*Work to be completed*. From the first line of the data below through the line bearing "The height and", reproduce each line exactly; do not include pictures.

*Provided information*.
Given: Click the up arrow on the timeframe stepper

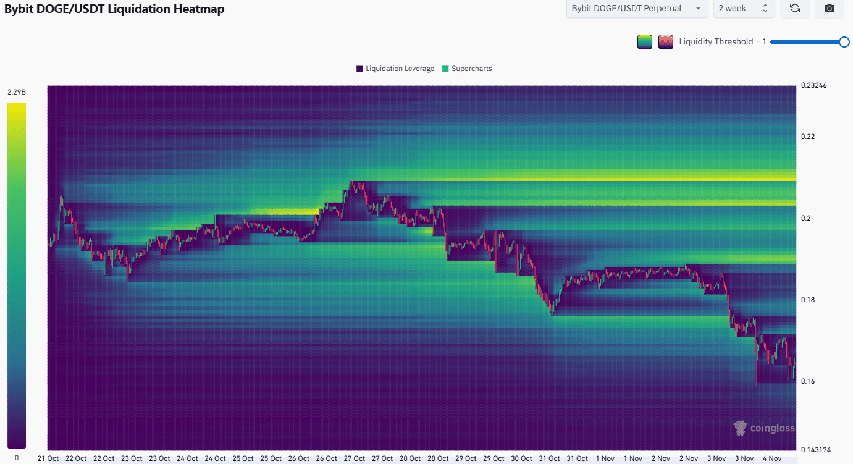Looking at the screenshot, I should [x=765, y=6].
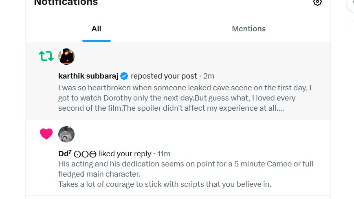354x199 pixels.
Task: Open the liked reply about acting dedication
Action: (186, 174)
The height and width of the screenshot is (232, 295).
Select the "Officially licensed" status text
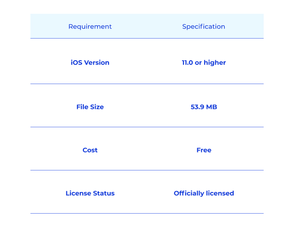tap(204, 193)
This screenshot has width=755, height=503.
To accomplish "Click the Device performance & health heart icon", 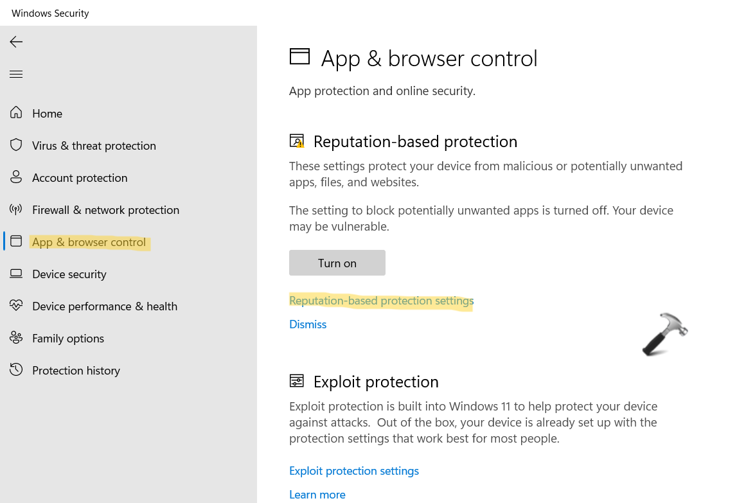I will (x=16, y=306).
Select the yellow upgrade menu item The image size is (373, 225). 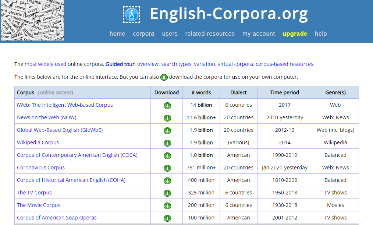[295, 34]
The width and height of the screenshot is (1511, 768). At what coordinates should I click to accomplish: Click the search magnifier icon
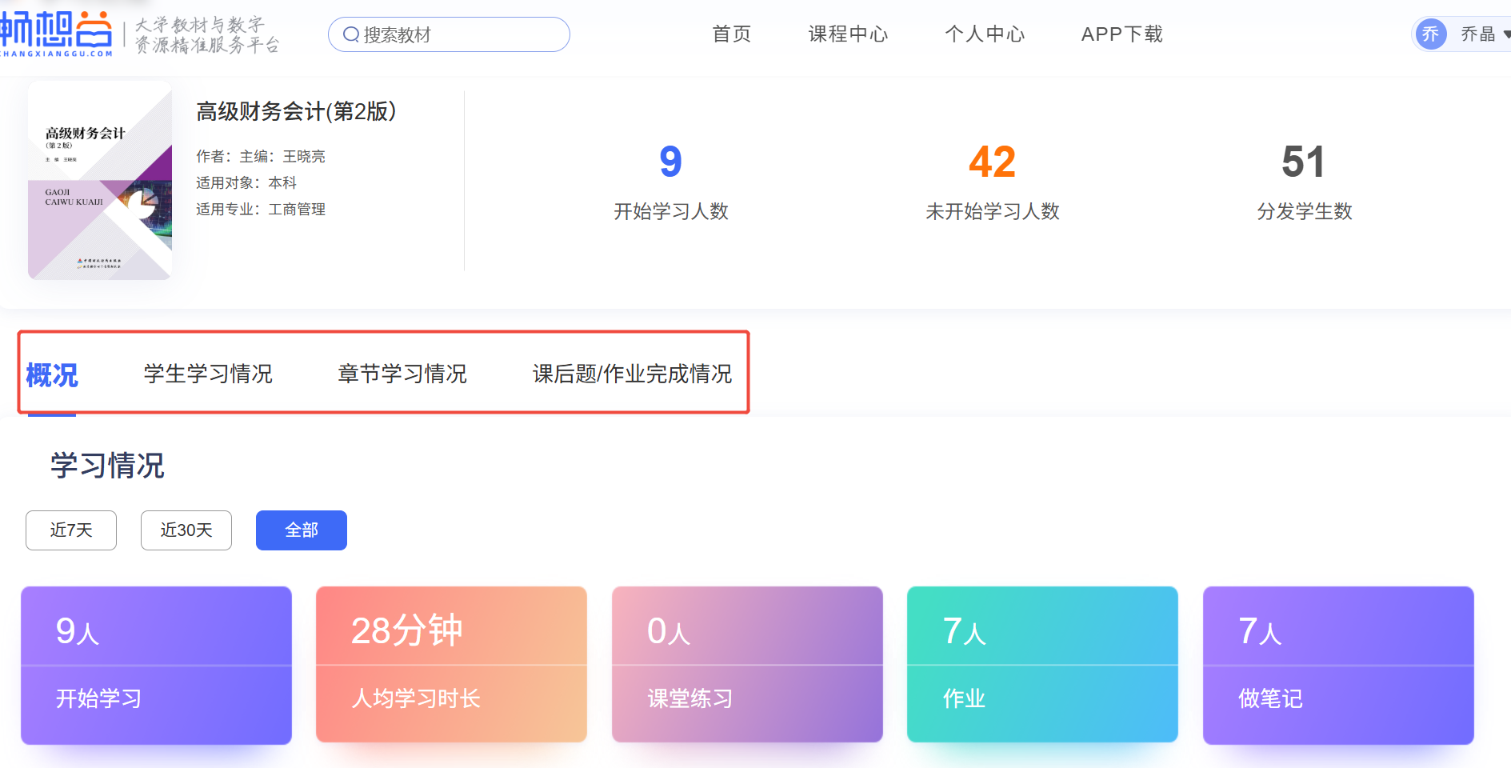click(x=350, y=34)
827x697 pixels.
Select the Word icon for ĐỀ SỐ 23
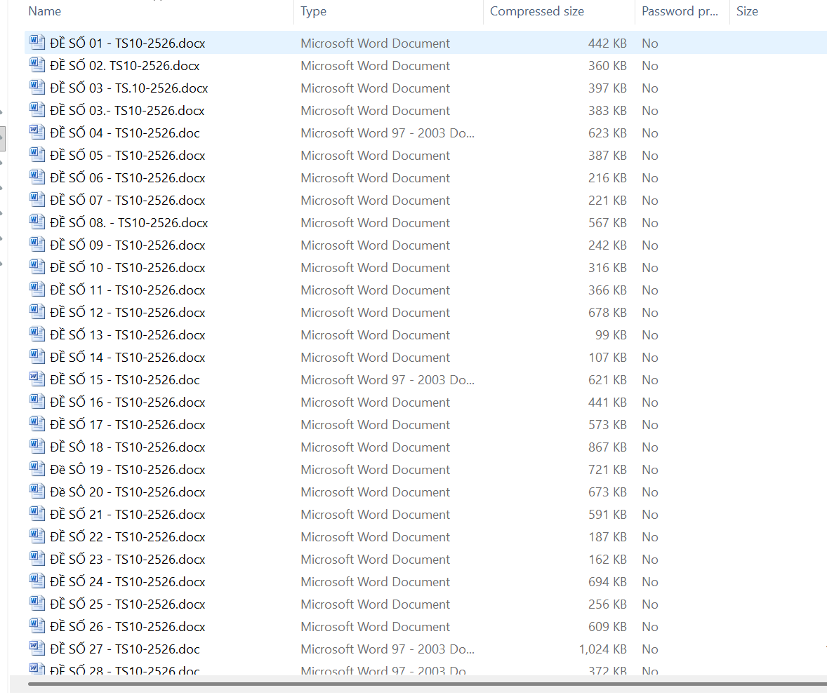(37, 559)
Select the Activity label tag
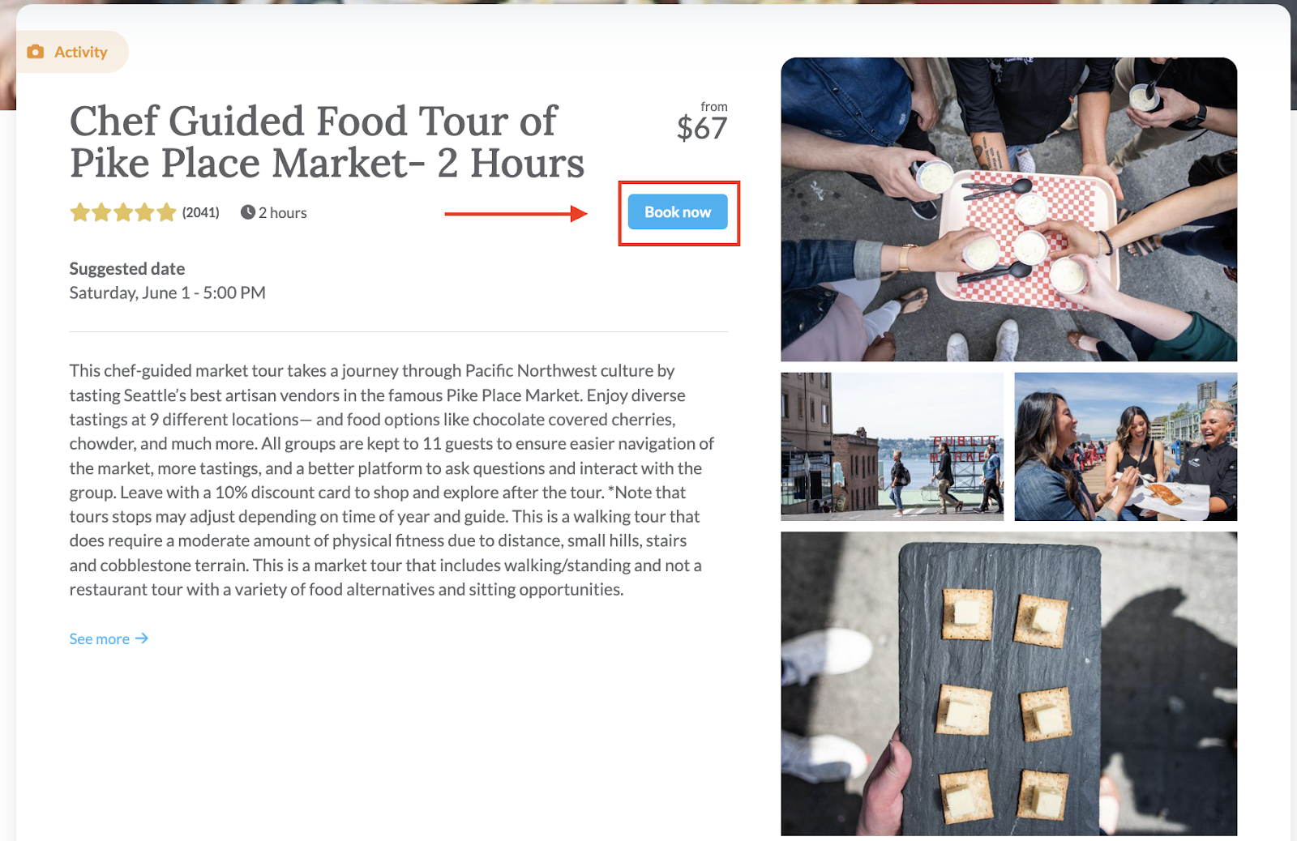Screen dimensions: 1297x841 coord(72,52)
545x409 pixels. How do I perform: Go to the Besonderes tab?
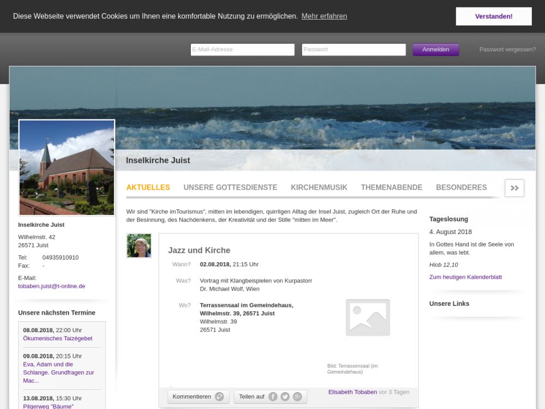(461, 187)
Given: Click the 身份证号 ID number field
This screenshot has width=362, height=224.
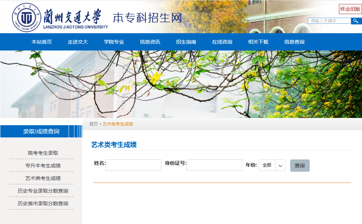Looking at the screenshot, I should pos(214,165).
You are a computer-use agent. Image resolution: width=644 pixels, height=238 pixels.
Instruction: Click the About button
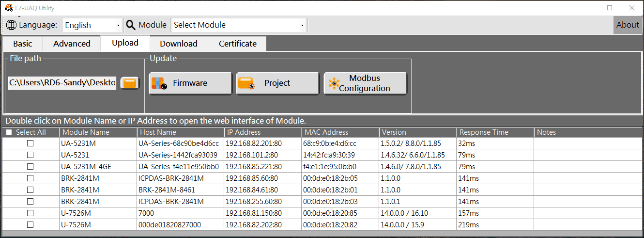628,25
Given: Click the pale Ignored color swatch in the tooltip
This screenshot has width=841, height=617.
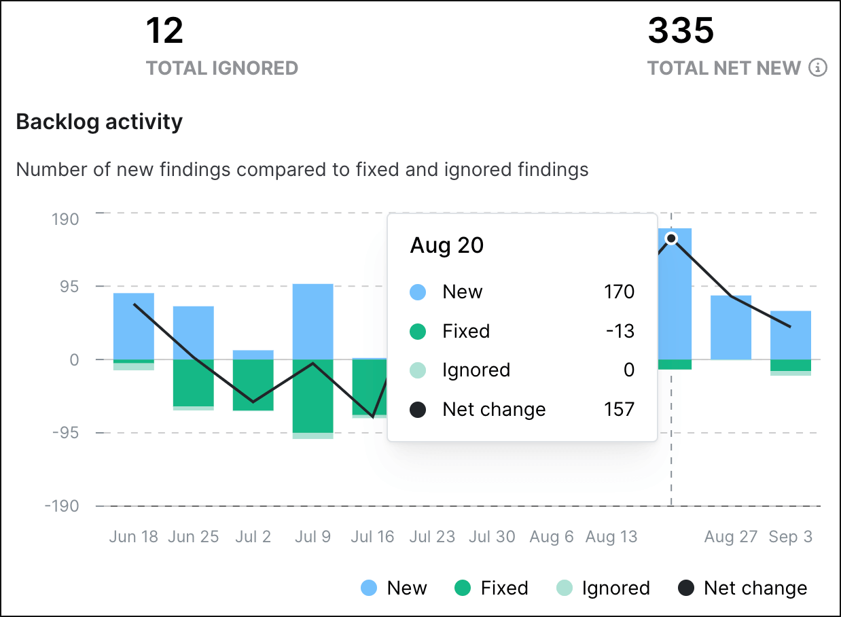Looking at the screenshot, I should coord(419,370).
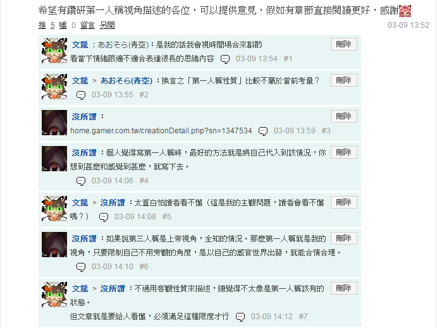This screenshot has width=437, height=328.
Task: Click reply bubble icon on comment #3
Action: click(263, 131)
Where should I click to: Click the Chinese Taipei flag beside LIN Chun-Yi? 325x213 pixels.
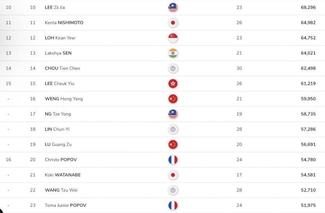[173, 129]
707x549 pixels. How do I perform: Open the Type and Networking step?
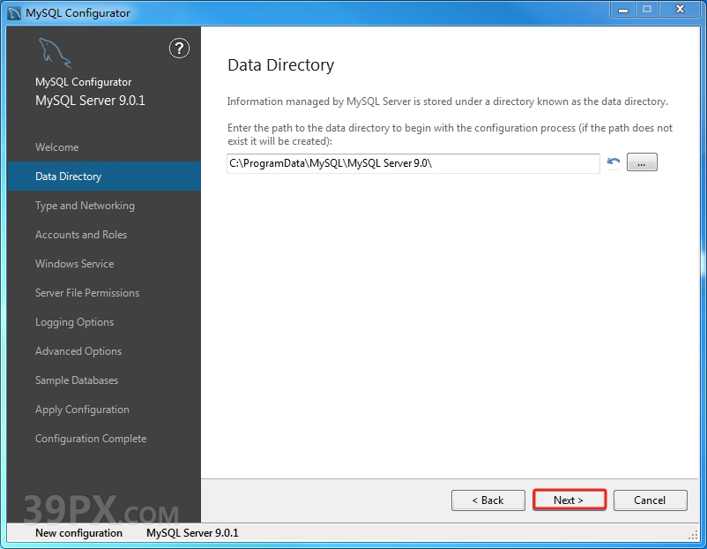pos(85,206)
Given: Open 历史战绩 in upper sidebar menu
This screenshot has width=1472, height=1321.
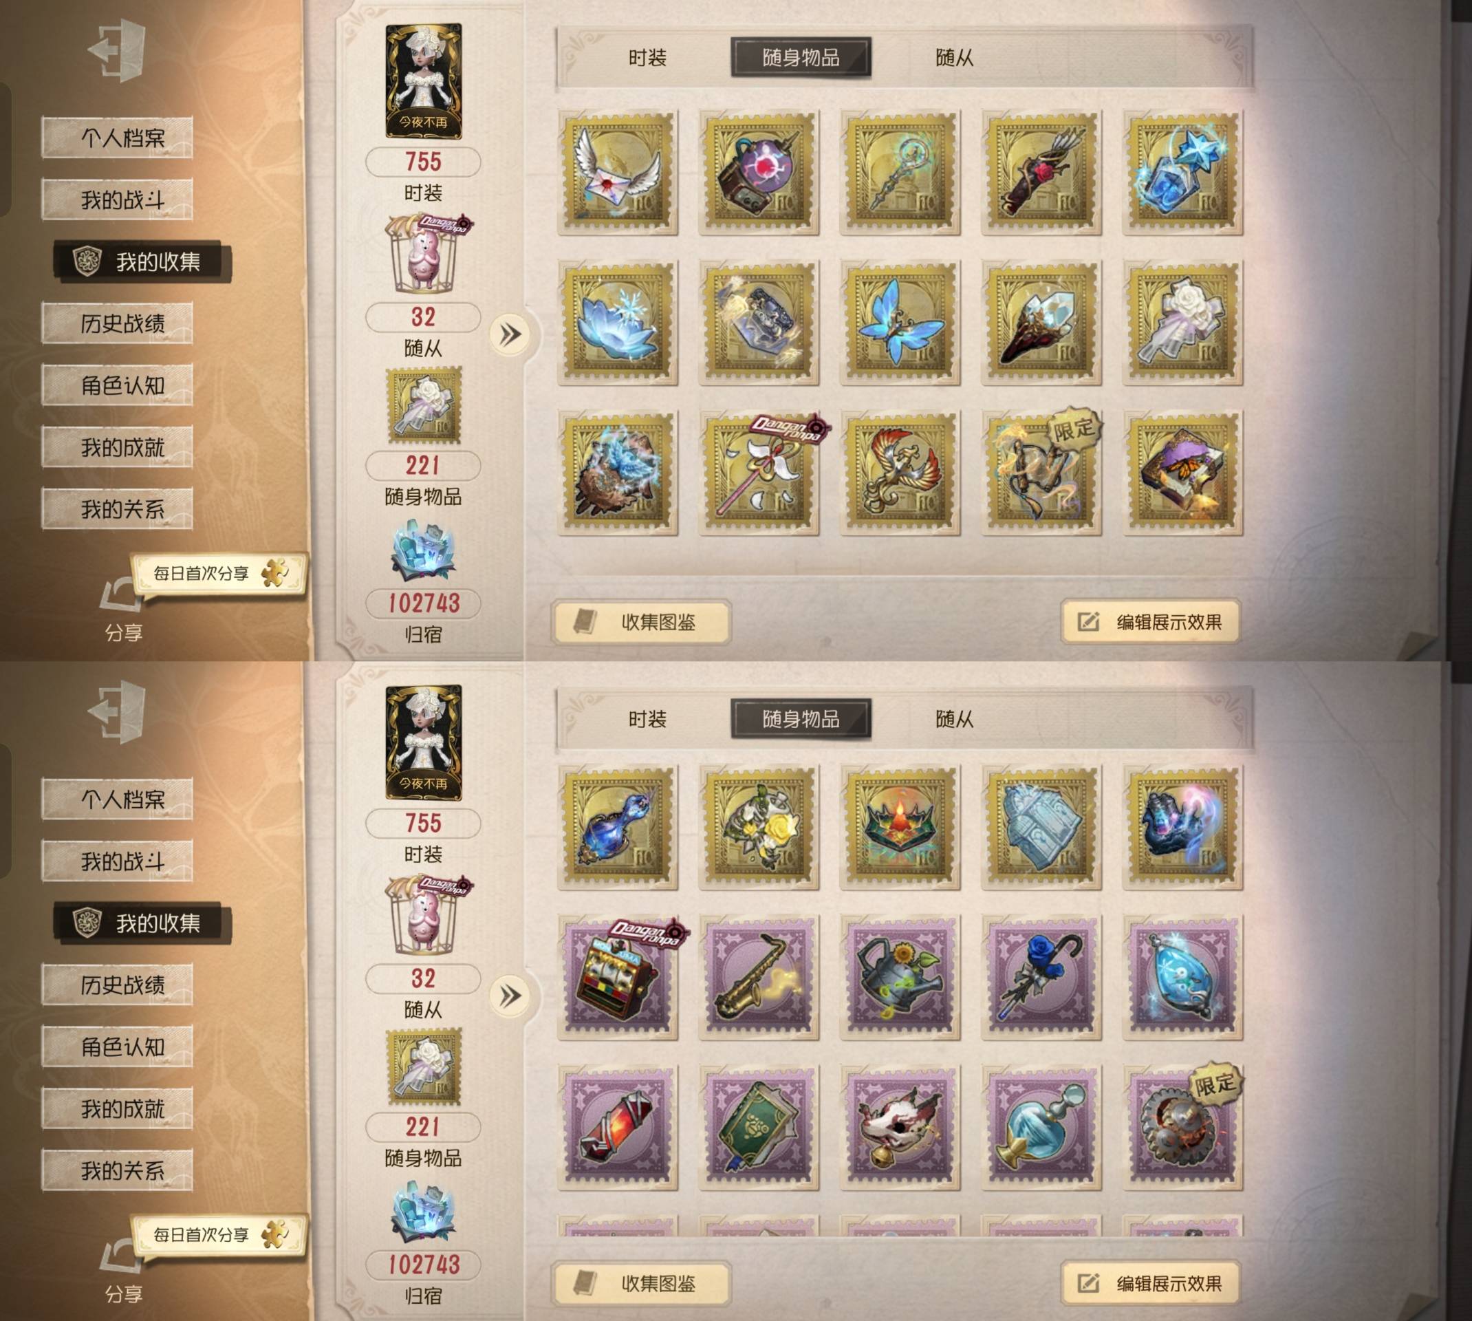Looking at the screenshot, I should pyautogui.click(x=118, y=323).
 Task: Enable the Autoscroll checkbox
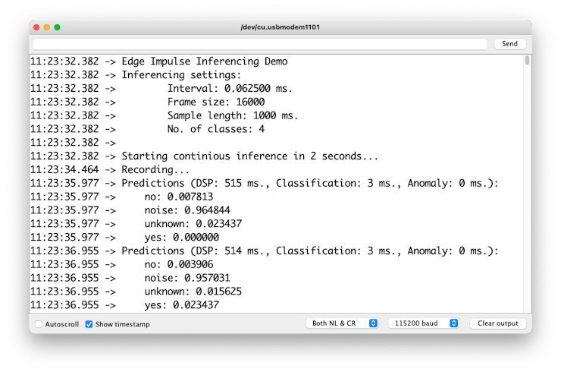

*Task answer*.
Given: Click the up arrow on the timeframe stepper

Looking at the screenshot, I should [x=765, y=6].
354x199 pixels.
Task: Open the liked reply about acting dedication
Action: (186, 174)
The height and width of the screenshot is (232, 295).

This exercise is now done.